* Texto fornecido *
-- -- --
De acordo com o G1, há um padrão nos relatos que se repete: os participantes não foram informados sobre a ilegalidade da substância, não assinaram termo de responsabilidade, não foram acompanhados após as sessões e quando questionaram os responsáveis, que fazem parte do Xamanismo Sete Raios, a respeito dos efeitos adversos posteriores, ouviram se tratar de algo "normal".
O que é o bufo?
O veneno extraído do sapo de espécie Bufo alvarius é fumado em rituais e cerimônias liberando o psicodélico 5-Meo-DMT, que está na lista de substâncias proibidas pela Agência Nacional de Vigilância Sanitária (Anvisa).
Quais os efeitos da substância?
A 5-MeO-DMT produz experiências psicodélicas intensas, o que pode incluir alucinações.
Em estudos observacionais, participantes relataram sentimentos de unidade com os outros e com o ambiente, sensações de dissolução de limites e do ego.
Em um dos estudos, voluntários saudáveis que usaram a secreção do sapo apontaram melhoras em sintomas de depressão, ansiedade e estresse após uma única inalação.
Entre os efeitos adversos da substância estão medo, tristeza, ansiedade e paranoia, além de problemas cardiovasculares e respiratórios.
O que diz a lei sobre o uso da substância?
A Secretaria Nacional de Políticas sobre Drogas e Gestão de Ativos, do Ministério da Justiça, diz que o "uso de substâncias alucinógenas como a 5-Meo-DMT, retirada do sapo Bufo alvarius, é crime, uma vez que tal prática é proibida no país".
O que diz o instituto que faz os rituais?
Ao G1, o Instituto Xamanismo Sete Raios afirmou, por meio de suas advogadas, que "jamais teve ou tem como objetivo incentivar ou promover o uso social ou terapêutico de substâncias ou, ainda, a substituição de práticas de saúde, tratando-se exclusividade de abordagem de caráter ritualística e religiosa, com finalidades espirituais".
A nota afirma ainda que no fim de 2019 o instituto recebeu a visita de um suposto líder espiritual do México que trouxe o 5-MeO-DMT e conduziu rituais na presença de integrantes do grupo Xamanismo Sete Raios.
-- -- --
* Dados extraídos *
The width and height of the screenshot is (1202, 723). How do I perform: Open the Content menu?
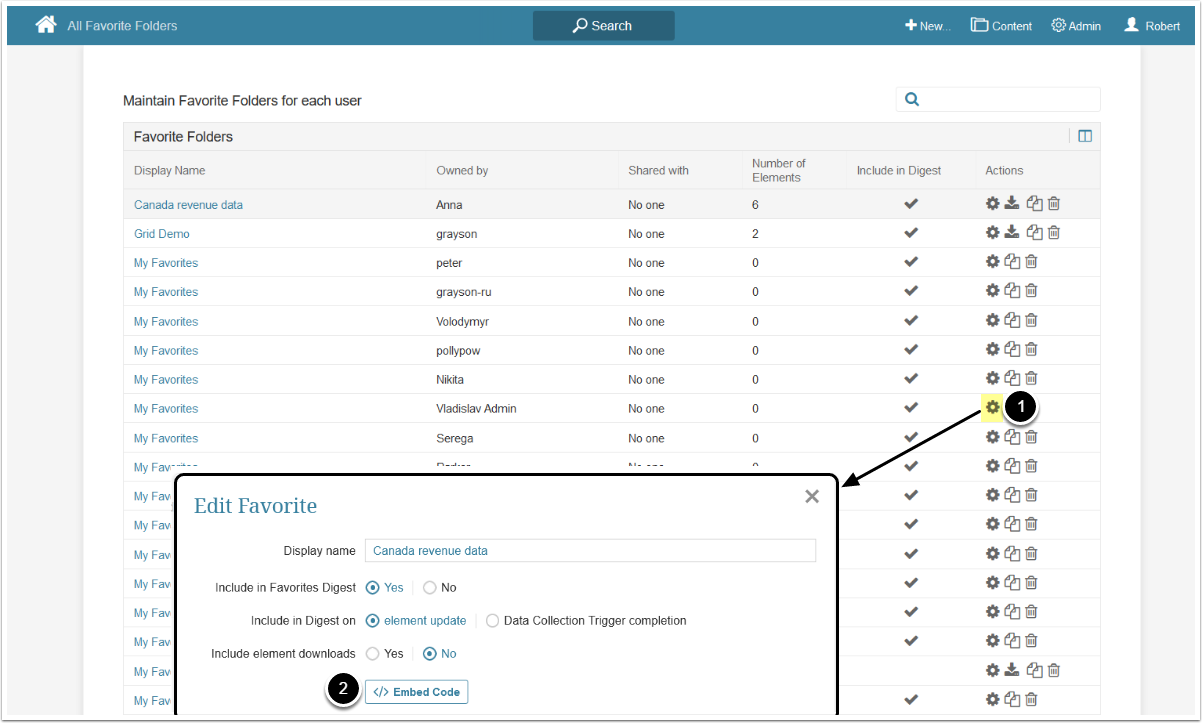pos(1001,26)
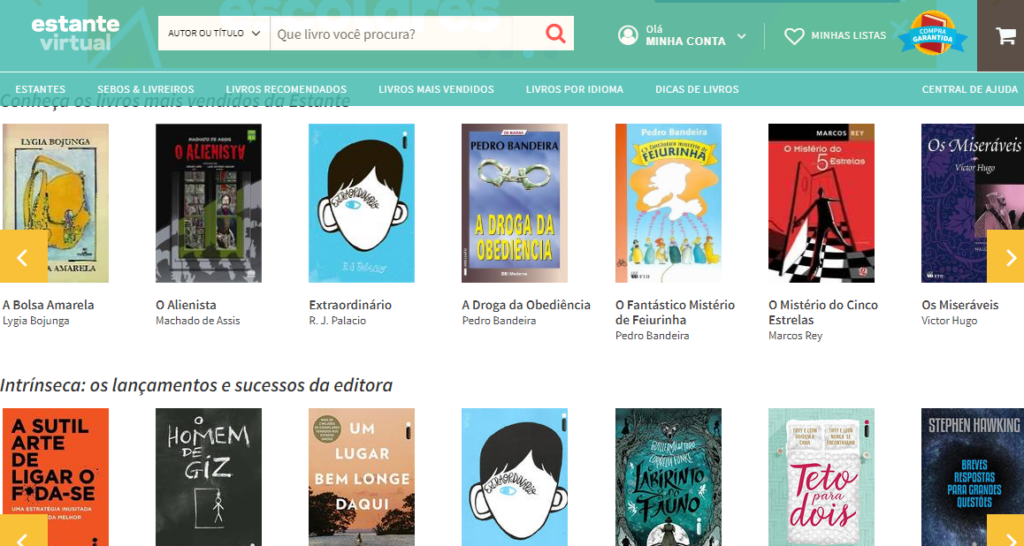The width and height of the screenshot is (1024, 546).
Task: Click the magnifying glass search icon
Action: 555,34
-- -- --
* Tarefa 1 *
Responda com base na reportagem sobre o veneno do sapo:
(a) De qual espécie de sapo é extraído o veneno fumado nos rituais?
(b) Que secretaria do Ministério da Justiça declara que o uso da 5-MeO-DMT é crime?
(c) Segundo a nota do instituto, quando ele recebeu a visita do suposto líder espiritual do México?
* Tarefa 2 *
Dê continuidade à reportagem sobre o veneno do sapo a partir do ponto em que ela termina.

* Resposta do exercício 1 *
(a) Da espécie Bufo alvarius.
(b) A Secretaria Nacional de Políticas sobre Drogas e Gestão de Ativos.
(c) No fim de 2019.

* Resposta do exercício 2 *
O instituto diz ainda que, quando os eventos ocorreram, os representantes não tinham conhecimento da discussão acerca da legalidade da substância no Brasil e nega qualquer associação com rituais como esses posteriormente. Os relatos, porém, se referem ao uso da substância em rituais no ano de 2021.
Quanto os participantes gastaram no ritual?
Uma participante que não quis se identificar disse ao G1 que pagou cerca de R$ 1 mil em uma sessão de bufo no início de 2021. Outra disse que pagou R$ 1,3 mil.
O que é o neoxamanismo?
O instituto Xamanismo Sete Raios realiza rituais individuais, atendimentos e retiros coletivos. Isso inclui reiki, meditação guiada, tarô e "limpeza xamânica" com o uso de ervas.
No portfólio, há práticas inspiradas no neoxamanismo norte-americano, mas também referências a "medicinas da floresta", como rapé e ayahuasca.
Ao G1, a antropóloga Aparecida Vilaça explica que as diferenças entre o xamanismo amazônico e o exposto pelo instituto são as ideias de indivíduo e natureza.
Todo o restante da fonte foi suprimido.